> [WORK TASK] The required result is an exact copy of the lines from the one containing "Given: Open the hardwarecenter.ir logo" to the last line of the records, both ends included, without pictures.

> [RECORDED INFORMATION]
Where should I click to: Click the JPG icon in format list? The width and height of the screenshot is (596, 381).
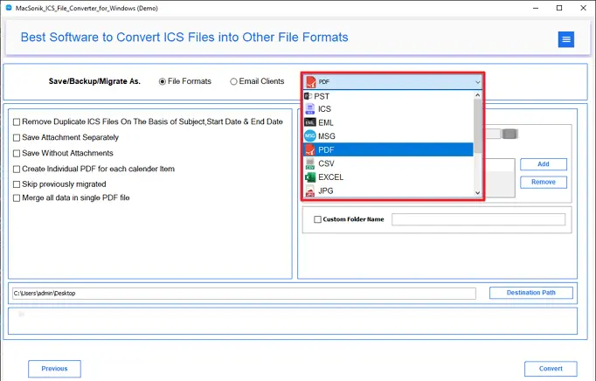(x=309, y=191)
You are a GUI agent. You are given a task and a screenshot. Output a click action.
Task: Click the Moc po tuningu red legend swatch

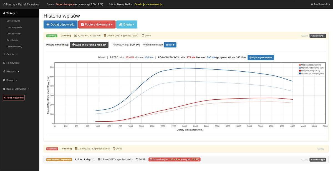(x=300, y=71)
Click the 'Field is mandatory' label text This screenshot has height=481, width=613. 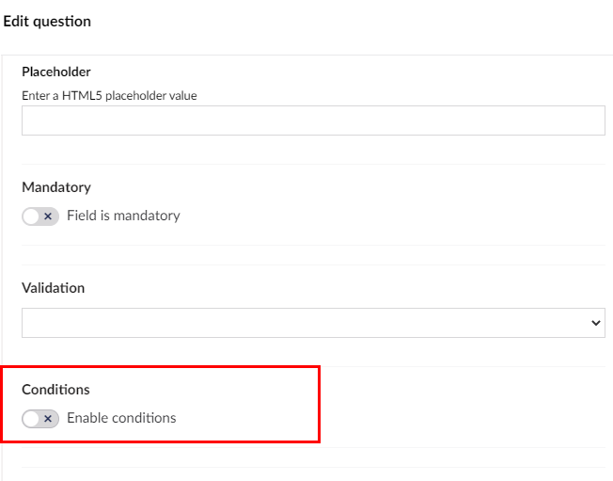pos(123,216)
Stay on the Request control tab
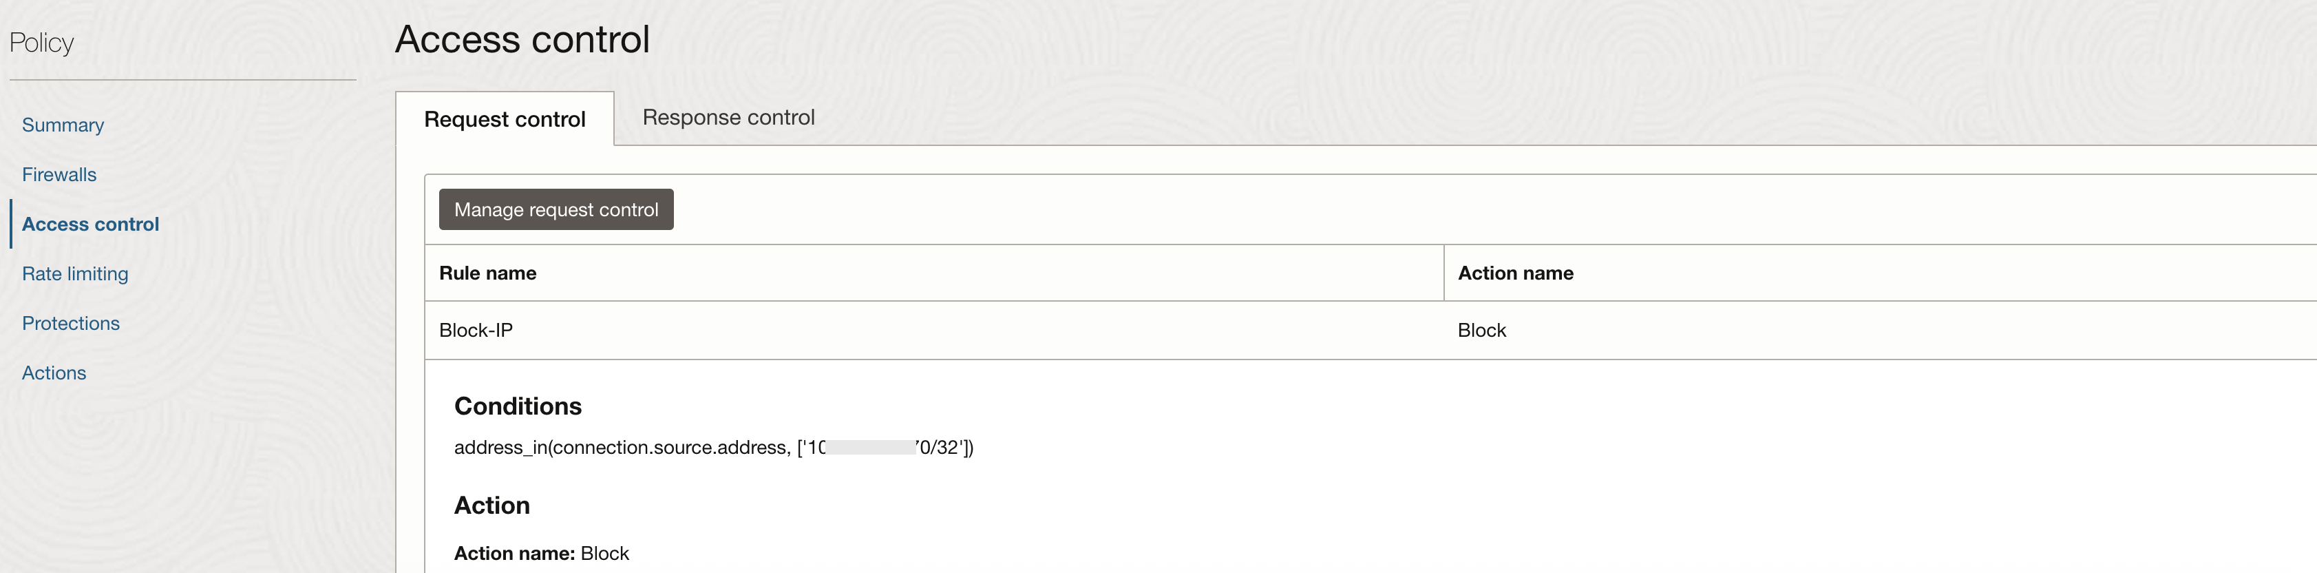 point(505,118)
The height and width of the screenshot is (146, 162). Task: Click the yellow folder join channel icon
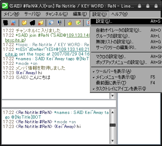click(24, 23)
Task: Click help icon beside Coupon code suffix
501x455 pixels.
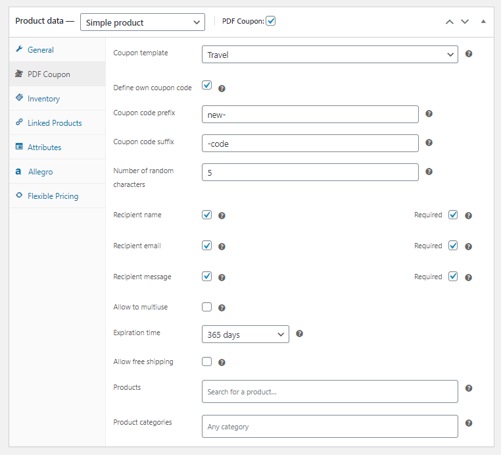Action: (x=429, y=143)
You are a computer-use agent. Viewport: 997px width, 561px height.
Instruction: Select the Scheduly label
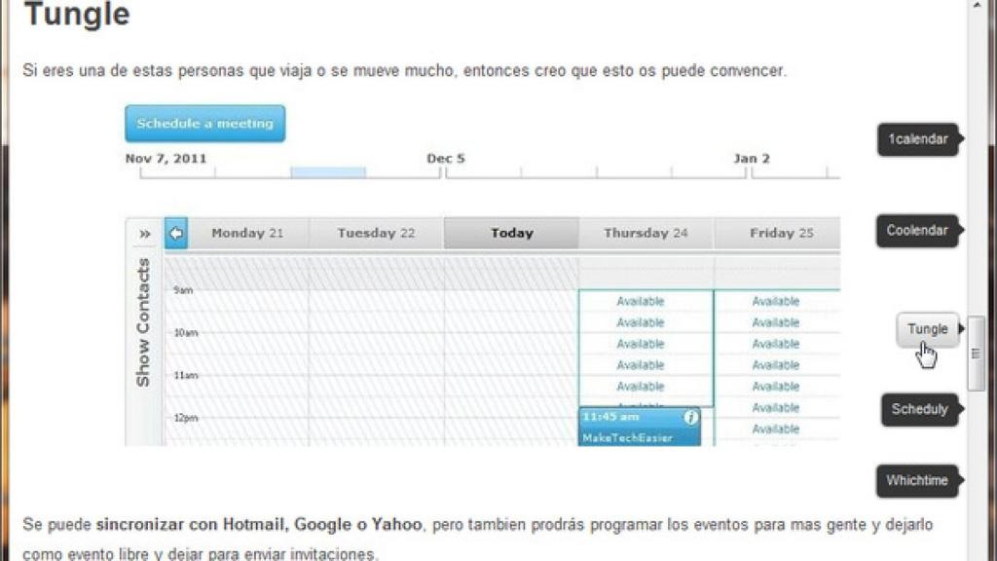coord(919,409)
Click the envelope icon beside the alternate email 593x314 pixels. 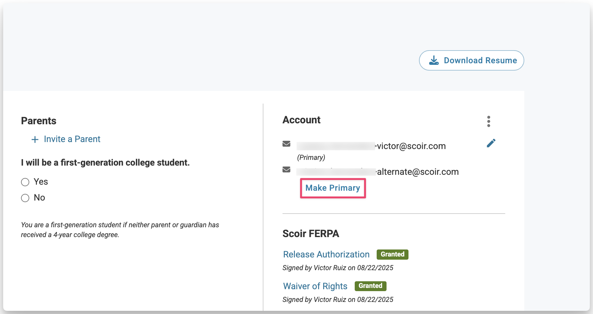click(x=286, y=169)
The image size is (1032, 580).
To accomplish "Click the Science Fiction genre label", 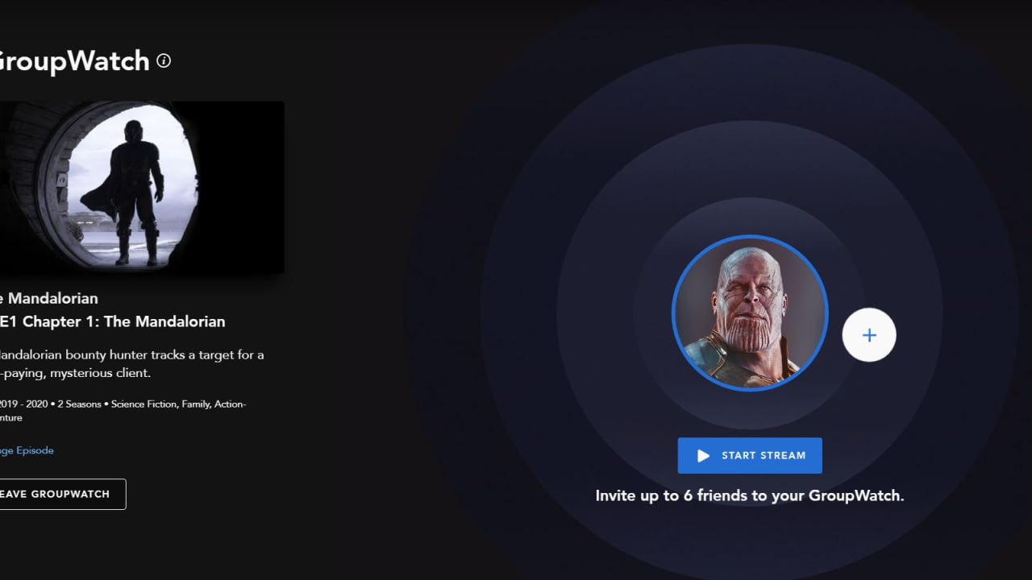I will point(144,404).
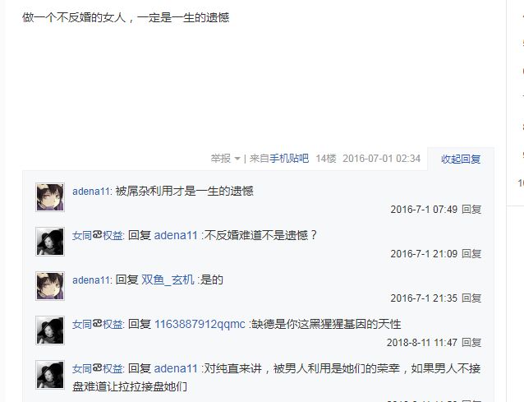Open adena11's avatar in third reply

click(50, 286)
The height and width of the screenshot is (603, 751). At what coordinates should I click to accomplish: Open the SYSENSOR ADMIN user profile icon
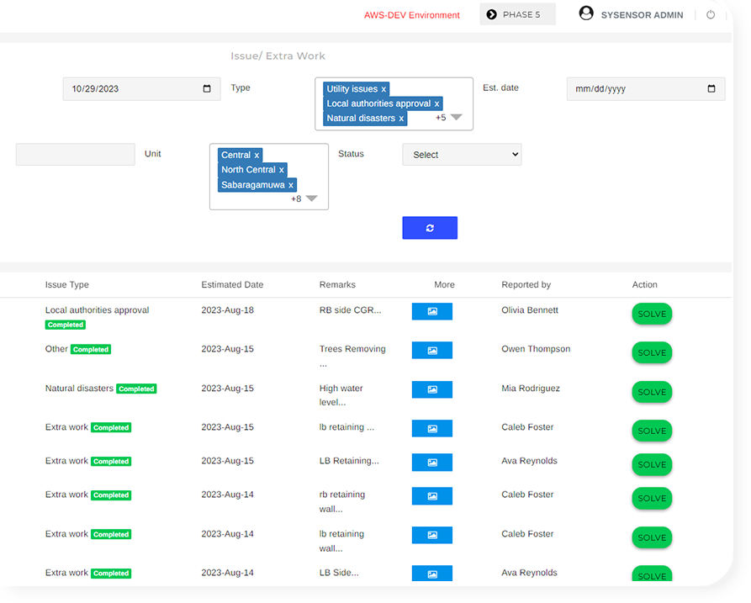tap(586, 14)
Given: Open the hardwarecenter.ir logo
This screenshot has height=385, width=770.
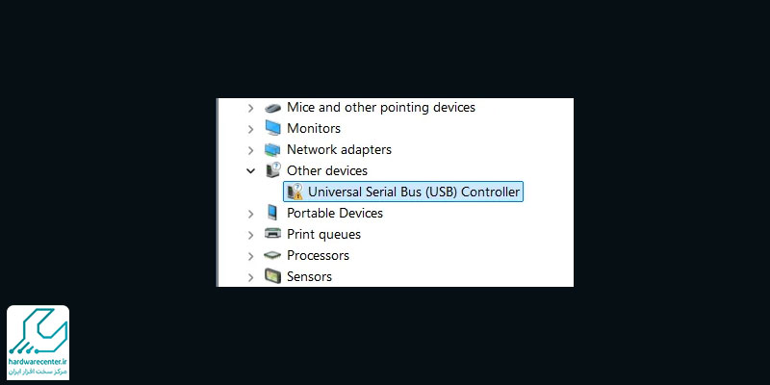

> [RESPONSE TO THE TASK]
Given: Open the hardwarecenter.ir logo
This screenshot has height=385, width=770.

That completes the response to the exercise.